For over a decade, the London-based gallery has represented some of the most interesting and accomplished contemporary artists from around the world. After a strong showing at the 2022 Dallas Art Fair, Josh Lilley has returned, popping up at The Joule for an art takeover.

Throughout the communal space of the lobby, you’ll find a thoughtfully edited exhibition of paintings and sculptures by a handful of the gallery’s celebrated names, including Rebecca Manson, Nick Goss, and Rachael Maclean.

The opening of installation coincided with TWO x TWO for AIDS and Art, an annual fundraising auction benefiting the Dallas Museum of Art and amfAR, The Foundation for AIDS Research. Manson, whose porcelain floral sculpture stands proudly in the center of the lobby, will be among the artists featured in the silent auction at TWO x TWO this year.
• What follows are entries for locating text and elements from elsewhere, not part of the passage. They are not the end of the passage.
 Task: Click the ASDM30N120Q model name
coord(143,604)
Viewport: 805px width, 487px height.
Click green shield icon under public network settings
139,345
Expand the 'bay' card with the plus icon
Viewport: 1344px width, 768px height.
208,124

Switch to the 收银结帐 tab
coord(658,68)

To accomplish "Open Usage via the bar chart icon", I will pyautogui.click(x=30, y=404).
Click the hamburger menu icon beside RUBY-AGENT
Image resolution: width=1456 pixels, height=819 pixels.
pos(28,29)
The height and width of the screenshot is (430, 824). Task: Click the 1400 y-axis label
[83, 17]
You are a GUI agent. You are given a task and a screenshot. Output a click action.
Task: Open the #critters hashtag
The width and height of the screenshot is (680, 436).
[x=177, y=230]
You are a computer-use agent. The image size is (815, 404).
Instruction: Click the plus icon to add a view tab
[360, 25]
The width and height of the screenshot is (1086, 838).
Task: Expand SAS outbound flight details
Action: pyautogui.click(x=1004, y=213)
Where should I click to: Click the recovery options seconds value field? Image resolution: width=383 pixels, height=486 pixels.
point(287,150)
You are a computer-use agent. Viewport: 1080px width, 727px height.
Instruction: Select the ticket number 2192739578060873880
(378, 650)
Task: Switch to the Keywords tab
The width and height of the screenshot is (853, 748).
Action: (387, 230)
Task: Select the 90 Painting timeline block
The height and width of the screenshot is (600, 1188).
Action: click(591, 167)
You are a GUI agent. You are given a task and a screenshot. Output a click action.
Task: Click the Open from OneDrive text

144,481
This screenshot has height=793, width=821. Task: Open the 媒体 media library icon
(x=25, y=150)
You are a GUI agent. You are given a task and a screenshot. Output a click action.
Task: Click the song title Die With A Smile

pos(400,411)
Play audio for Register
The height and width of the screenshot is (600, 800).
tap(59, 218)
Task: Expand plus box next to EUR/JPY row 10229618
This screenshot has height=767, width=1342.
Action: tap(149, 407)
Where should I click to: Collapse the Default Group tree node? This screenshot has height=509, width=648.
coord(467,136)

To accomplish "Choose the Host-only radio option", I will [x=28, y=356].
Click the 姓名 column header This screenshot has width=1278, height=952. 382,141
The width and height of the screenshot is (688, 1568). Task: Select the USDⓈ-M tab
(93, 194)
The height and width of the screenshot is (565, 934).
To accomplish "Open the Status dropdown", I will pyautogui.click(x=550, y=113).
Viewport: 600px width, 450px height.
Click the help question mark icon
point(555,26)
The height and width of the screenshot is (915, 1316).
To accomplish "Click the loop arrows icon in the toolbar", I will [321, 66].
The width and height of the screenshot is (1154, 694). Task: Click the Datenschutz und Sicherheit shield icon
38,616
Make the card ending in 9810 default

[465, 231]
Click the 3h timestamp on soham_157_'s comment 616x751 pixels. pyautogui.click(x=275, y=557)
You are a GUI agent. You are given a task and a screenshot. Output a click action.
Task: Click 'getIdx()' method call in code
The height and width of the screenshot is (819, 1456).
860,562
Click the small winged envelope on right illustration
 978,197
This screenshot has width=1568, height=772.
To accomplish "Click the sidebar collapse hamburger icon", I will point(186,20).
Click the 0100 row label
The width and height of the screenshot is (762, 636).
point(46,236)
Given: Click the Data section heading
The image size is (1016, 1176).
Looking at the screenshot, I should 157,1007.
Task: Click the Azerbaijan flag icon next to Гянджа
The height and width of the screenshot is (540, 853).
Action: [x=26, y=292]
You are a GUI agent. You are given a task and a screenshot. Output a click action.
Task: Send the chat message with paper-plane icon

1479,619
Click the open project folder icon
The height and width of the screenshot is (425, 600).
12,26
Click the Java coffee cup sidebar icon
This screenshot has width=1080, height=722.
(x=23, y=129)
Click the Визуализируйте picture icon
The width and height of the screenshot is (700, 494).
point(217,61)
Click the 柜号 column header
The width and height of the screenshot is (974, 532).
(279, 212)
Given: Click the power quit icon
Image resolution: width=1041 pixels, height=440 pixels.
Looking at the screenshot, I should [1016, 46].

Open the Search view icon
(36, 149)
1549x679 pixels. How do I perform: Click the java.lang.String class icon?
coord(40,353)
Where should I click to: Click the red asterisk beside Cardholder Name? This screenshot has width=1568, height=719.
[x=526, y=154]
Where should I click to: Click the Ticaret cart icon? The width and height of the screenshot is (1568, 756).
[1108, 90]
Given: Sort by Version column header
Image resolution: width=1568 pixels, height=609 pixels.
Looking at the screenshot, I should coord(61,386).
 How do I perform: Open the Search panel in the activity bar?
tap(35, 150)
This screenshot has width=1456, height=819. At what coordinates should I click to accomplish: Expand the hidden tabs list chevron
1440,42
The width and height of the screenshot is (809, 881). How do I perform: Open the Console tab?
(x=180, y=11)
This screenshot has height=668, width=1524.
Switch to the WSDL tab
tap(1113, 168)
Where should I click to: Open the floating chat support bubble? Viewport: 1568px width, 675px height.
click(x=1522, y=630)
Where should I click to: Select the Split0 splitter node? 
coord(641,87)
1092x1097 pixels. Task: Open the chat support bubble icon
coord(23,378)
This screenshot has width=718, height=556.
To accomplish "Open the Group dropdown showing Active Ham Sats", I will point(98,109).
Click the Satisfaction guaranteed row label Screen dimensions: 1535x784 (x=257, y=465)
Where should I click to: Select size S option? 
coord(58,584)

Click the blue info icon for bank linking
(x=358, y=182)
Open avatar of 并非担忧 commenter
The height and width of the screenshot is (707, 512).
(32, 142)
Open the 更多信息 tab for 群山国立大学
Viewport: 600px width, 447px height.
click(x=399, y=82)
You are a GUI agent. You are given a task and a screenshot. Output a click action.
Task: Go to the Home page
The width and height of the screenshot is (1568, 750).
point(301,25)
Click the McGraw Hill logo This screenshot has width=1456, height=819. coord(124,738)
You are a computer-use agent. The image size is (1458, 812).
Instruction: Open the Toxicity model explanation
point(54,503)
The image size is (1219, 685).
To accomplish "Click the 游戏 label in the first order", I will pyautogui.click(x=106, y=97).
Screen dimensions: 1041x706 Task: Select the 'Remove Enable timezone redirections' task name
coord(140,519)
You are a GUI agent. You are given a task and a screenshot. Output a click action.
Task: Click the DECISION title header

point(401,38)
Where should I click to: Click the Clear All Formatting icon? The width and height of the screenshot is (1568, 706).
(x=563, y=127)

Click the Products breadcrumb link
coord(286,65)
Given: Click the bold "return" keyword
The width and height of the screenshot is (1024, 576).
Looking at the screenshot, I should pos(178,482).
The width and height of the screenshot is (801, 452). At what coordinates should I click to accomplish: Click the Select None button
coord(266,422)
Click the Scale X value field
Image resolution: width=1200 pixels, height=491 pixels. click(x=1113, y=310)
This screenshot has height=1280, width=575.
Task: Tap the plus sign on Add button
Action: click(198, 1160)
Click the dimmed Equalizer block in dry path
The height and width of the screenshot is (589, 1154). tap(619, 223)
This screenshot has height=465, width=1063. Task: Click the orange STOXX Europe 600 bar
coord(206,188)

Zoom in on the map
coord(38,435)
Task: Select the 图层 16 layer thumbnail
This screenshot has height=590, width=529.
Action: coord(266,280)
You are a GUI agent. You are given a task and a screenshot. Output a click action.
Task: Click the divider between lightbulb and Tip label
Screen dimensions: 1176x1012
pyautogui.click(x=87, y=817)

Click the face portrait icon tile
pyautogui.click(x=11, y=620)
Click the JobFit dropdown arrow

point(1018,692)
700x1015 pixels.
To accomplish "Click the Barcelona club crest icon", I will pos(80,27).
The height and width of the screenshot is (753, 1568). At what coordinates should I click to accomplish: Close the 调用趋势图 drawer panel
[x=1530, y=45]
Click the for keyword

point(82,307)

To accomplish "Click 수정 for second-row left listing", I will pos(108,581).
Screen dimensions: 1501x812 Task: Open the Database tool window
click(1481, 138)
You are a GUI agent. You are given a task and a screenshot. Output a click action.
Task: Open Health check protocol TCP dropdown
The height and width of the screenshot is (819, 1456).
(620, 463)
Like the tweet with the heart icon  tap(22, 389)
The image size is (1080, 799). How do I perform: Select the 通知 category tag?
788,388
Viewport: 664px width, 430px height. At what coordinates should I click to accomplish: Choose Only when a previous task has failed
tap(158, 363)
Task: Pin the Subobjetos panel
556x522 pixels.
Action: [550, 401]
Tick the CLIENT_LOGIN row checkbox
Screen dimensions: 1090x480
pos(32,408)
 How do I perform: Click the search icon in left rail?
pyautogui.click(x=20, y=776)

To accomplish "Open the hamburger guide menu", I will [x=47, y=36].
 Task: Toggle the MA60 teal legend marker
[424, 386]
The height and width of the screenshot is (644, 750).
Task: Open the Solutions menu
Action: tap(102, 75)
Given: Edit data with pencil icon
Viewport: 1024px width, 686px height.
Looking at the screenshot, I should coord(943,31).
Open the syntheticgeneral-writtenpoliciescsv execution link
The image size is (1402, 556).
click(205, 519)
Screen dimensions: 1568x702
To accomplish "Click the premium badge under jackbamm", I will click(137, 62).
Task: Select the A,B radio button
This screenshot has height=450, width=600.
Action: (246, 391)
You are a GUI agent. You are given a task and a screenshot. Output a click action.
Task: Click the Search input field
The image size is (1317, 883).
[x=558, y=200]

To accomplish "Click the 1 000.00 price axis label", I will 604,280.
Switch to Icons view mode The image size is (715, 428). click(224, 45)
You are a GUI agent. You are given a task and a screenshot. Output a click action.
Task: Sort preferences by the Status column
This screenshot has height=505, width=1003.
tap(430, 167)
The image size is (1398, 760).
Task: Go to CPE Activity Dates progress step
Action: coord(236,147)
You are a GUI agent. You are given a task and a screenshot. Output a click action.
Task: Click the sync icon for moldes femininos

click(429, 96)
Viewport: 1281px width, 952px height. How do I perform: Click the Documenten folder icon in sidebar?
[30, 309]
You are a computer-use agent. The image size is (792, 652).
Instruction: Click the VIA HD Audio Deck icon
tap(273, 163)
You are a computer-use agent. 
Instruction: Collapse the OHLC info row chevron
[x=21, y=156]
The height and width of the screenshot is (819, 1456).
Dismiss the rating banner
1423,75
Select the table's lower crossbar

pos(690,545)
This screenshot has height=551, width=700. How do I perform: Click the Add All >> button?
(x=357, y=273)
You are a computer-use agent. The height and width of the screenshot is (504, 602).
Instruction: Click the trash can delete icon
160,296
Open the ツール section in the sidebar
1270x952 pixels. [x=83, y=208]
For Tim Headington, proprietor of The Joule and long-time supporter of TWO x TWO, the transatlantic dots between the gallery and The Joule formed a natural connection. “The Dallas arts community is thriving and we’re always seeking out fresh talent to bring into The Joule,” he says. “Josh Lilley is exactly the kind of partner we look for.”

With its vividly layered paintings, intricate sculptures, and neon pieces, the new exhibition is a bright and playful moment in the more than decade-long tradition of art at The Joule. “From day one, Tim prioritized a solid art program to complement the flourishing arts district just blocks away,” says art advisor, John Runyon.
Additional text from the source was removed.